Stro is not the answer i think is one of the most overated draft bust in the league right now. He would only be a nuisance on this team. And there is no way he is worth the money he will be asking for. Let golden state pay him a stupid amount of money like the did with derek fisher last year.

I think the rockets will probably go after Anderson more than any FA power forward.


----------



## ThaShark316 (May 7, 2004)

hitokiri315 said:


> Stro is not the answer i think is one of the most overated draft bust in the league right now. He would only be a nuisance on this team. And there is no way he is worth the money he will be asking for. Let golden state pay him a stupid amount of money like the did with derek fisher last year.
> 
> I think the rockets will probably go after Anderson more than any FA power forward.

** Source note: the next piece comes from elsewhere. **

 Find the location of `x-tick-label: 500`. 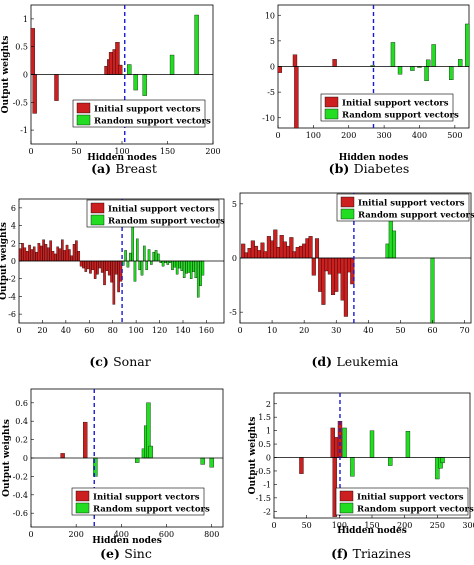

x-tick-label: 500 is located at coordinates (454, 136).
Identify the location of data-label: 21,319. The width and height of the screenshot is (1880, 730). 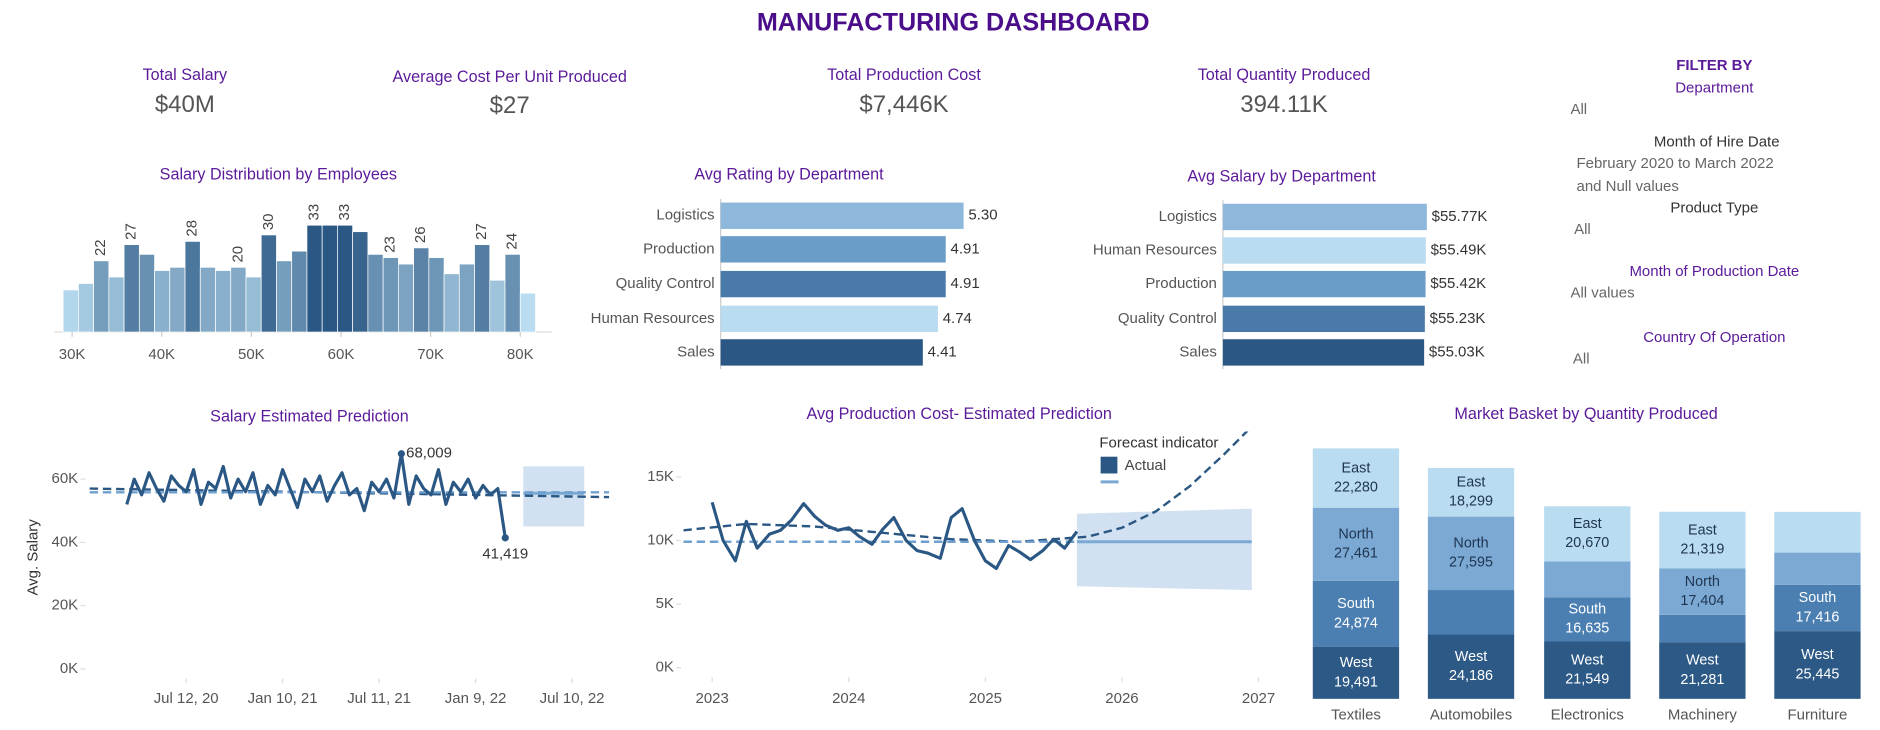
(1702, 550).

Anderson is going back to the Hornets, it was said yesterday.


----------



## sherwin (Mar 21, 2005)

CD is a bum. Why is he just sitting in his office for a little, then calling up the media and trying to hype up the rockets to sell more tickets. How about, like Lawrence Frank, he flies to SAR's house and asks him to play for us. Or someone else. Frankly I'm embarassed that A. Walker would even be considered. By the time something happens, all the good FA will be gone. We already lost Raja Bell.


----------



## Amplifier (Feb 7, 2005)

The player you're all looking for is Haslem.


----------



## Captain Obvious (Jun 15, 2003)

I say use the MLE on Haslem or Kwame, or maybe part of the MLE on Evans. Chandler should obviously be the number one choice IMO so if something can be worked out there than that's great.


----------



## ThaShark316 (May 7, 2004)

sherwin said:


> CD is a bum. Why is he just sitting in his office for a little, then calling up the media and trying to hype up the rockets to sell more tickets. How about, like Lawrence Frank, he flies to SAR's house and asks him to play for us. Or someone else. Frankly I'm embarassed that A. Walker would even be considered. By the time something happens, all the good FA will be gone. We already lost Raja Bell.



King Negative of the Rockets board is back!!! :banana: :clap:


----------



## Mr. Hobbes (Jul 1, 2005)

23 said:


> Defense will expose him on the offense. The Rox dont have as many offensive weapons at their disposal for this


From what I've seen, Yao does a lot more than get 15 points in a game if he can stay out of foul trouble....If Houston needs more scroing, then it should come out of the backcourt.. unless they get a complete PF (Tim Duncan) :biggrin:


----------



## FanOfAll8472 (Jun 28, 2003)

sean_3579 said:


> he is not the answer, he is a slasher and not a great inside present, We need someone like chandler or sheerf


Neither Stro nor Chandler have much of a post game.

I'd take Swift over Evans. Evans struggles on the defensive end and prefers flopping. Swift has 10.3 rebounds per 48 to SAR's 10.1 (minor difference). They won't grab 10 rpg, but they'll do a decent job grabbing 6-8. Swift is better on the defensive end than both SAR and Evans and is younger.


----------